*Study questions*.
**A.** Please rewrite the stretch of the LlamaIndex agent introduction from "Welcome to the" through "and use cases.", changing "data sources" to "knowledge sources" everywhere it appears.
**B.** Answer these questions on the LlamaIndex agent introduction:
(i) Which fictional product does the example implementation focus on?
(ii) Which two kinds of data does the agent handle?
(iii) Which three things does the introduction list as things a reader might want to create?

*Text block*.

··········

🦙 LlamaIndex Query Engine Agent 🤖

🚀 Introduction

Welcome to the LlamaIndex Query Engine Agent! This project showcases a powerful and flexible framework that leverages LlamaIndex and large language models (LLMs) to create a versatile question-answering system. While this example implementation focuses on the fictional NeoGadget X1 product, the underlying architecture is designed to be easily adaptable to various domains and data sources.

The agent demonstrates the capability to handle complex queries, interact with multiple data formats (including structured and unstructured data), and provide accurate, context-aware responses. The modular design allows for seamless integration of new data sources, making it an ideal starting point for building sophisticated AI-powered information retrieval systems across diverse industries and use cases.

Whether you're looking to create a customer support chatbot, a research assistant, or a domain-specific knowledge base, this LlamaIndex Query Engine Agent provides a robust foundation that can be customized to meet your specific needs. By showcasing best practices in LLM application development, data integration, and query processing, this project serves as both a practical tool and a learning resource for developers exploring the cutting edge of AI-assisted information systems.

··········

*Data to examine*.
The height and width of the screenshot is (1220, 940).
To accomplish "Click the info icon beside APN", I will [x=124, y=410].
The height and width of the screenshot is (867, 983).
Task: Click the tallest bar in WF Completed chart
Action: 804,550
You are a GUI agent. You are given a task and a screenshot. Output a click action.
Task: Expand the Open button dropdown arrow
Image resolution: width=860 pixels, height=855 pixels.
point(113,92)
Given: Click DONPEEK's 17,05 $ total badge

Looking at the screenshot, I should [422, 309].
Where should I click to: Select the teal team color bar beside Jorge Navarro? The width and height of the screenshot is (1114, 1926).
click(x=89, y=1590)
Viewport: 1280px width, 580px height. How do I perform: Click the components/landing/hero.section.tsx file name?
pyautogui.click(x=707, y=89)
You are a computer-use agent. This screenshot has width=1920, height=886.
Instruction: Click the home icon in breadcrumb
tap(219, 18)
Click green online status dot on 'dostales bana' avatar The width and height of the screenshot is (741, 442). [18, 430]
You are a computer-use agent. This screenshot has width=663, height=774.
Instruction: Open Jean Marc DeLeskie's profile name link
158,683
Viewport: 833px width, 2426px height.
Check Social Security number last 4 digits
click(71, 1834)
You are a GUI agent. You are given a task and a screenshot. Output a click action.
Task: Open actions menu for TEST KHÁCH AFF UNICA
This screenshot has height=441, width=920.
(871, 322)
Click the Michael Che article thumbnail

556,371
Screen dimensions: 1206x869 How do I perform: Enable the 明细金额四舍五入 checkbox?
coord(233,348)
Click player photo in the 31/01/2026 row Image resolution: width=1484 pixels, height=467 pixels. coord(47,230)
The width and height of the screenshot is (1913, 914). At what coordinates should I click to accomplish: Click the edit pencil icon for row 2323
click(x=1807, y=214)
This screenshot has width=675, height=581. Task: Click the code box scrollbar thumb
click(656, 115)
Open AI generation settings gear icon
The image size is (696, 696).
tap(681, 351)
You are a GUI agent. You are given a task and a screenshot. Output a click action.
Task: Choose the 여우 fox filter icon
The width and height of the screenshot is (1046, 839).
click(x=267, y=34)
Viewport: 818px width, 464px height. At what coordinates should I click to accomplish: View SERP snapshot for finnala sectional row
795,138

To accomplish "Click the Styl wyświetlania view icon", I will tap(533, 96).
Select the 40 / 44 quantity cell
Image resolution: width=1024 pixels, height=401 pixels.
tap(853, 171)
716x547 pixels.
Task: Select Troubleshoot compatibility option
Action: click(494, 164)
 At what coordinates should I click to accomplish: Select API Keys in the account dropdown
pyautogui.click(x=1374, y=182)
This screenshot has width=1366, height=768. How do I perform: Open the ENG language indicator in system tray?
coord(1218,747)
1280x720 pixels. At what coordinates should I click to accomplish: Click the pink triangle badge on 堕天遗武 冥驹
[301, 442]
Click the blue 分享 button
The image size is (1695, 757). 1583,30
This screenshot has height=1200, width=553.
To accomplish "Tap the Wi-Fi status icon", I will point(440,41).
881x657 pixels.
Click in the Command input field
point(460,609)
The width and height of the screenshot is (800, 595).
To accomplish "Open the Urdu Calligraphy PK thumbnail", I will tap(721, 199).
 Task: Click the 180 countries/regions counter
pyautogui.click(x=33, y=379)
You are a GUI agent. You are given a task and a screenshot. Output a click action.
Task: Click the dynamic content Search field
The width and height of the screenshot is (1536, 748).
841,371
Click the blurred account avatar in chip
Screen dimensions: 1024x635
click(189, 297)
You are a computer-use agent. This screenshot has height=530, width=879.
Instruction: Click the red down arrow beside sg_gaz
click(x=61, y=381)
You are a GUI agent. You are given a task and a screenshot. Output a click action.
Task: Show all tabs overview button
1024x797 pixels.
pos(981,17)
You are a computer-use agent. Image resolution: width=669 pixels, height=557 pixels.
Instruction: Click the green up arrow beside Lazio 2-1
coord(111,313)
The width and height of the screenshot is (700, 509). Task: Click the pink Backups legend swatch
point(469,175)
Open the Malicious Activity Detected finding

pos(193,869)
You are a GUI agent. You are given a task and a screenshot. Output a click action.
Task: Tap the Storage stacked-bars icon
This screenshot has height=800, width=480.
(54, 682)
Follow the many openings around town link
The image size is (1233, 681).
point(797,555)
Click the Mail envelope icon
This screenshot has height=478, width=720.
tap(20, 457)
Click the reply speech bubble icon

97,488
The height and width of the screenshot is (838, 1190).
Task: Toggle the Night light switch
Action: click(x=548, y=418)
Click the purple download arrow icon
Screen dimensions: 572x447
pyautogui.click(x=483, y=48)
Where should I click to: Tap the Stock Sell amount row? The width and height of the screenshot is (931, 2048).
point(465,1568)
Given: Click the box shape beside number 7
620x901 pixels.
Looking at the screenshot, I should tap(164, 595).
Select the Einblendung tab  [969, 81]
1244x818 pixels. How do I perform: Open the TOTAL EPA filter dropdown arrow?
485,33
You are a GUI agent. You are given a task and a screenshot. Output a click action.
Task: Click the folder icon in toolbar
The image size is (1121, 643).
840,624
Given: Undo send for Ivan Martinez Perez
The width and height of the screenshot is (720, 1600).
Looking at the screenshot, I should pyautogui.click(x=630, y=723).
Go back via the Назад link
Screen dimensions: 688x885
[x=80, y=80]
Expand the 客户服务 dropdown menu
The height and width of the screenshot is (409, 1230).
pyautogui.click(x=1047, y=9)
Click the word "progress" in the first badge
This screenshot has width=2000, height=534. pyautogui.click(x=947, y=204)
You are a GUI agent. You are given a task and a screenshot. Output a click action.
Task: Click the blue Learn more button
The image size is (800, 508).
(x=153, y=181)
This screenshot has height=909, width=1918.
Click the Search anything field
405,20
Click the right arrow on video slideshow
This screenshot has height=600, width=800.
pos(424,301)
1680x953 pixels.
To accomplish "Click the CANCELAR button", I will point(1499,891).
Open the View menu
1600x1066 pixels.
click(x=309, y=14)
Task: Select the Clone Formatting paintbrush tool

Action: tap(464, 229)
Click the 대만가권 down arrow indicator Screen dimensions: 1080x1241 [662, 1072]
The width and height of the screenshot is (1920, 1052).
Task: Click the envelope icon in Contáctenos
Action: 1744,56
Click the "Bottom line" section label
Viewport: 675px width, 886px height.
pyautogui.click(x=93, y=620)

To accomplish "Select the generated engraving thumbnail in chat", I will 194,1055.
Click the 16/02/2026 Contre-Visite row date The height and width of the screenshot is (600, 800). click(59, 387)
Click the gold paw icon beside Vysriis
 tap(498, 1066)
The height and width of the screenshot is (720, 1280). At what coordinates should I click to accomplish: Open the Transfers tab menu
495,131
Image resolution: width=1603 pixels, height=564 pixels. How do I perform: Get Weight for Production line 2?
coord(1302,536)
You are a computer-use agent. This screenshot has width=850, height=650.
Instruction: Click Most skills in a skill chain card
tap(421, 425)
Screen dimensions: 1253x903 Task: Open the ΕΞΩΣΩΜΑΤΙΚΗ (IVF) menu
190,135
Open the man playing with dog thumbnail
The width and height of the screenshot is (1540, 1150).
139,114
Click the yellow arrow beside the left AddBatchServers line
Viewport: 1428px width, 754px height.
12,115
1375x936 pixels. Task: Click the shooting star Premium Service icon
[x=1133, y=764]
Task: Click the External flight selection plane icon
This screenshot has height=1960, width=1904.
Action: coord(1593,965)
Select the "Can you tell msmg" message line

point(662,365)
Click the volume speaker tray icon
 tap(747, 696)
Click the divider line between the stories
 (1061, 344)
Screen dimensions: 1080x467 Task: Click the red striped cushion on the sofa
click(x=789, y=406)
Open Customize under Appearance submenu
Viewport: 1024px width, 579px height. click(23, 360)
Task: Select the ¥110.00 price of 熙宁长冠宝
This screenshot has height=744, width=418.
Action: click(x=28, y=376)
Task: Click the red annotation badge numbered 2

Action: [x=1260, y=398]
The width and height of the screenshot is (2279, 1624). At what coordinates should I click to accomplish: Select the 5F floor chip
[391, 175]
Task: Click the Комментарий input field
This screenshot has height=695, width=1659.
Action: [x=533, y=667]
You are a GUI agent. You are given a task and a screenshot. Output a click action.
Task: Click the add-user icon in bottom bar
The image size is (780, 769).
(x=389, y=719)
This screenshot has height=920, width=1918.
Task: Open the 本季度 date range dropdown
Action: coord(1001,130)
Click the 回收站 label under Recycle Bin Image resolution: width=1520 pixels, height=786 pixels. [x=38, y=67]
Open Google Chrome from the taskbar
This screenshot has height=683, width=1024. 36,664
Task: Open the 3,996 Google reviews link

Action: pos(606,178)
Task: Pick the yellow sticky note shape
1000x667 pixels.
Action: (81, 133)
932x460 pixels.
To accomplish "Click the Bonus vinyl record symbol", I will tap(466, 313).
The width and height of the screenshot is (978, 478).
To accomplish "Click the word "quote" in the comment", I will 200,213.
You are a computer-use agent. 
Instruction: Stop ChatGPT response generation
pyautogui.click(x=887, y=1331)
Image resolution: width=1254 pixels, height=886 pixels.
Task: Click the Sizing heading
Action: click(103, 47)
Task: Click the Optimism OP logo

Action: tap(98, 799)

··········

*Completed exercise*.
**A.**
Welcome to the LlamaIndex Query Engine Agent! This project showcases a powerful and flexible framework that leverages LlamaIndex and large language models (LLMs) to create a versatile question-answering system. While this example implementation focuses on the fictional NeoGadget X1 product, the underlying architecture is designed to be easily adaptable to various domains and knowledge sources.

The agent demonstrates the capability to handle complex queries, interact with multiple data formats (including structured and unstructured data), and provide accurate, context-aware responses. The modular design allows for seamless integration of new knowledge sources, making it an ideal starting point for building sophisticated AI-powered information retrieval systems across diverse industries and use cases.

**B.**
(i) The NeoGadget X1.
(ii) Structured and unstructured data.
(iii) A customer support chatbot, a research assistant, and a domain-specific knowledge base.